» Task to complete:
Identify each line in the material below that contains the word "every", and copy those lines. The match is case-sensitive.

» Provided records:
================================
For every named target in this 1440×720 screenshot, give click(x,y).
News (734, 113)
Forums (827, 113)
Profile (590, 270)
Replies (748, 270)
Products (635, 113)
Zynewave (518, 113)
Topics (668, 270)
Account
================================
» Solution below:
For every named target in this 1440×720 screenshot, give click(x,y).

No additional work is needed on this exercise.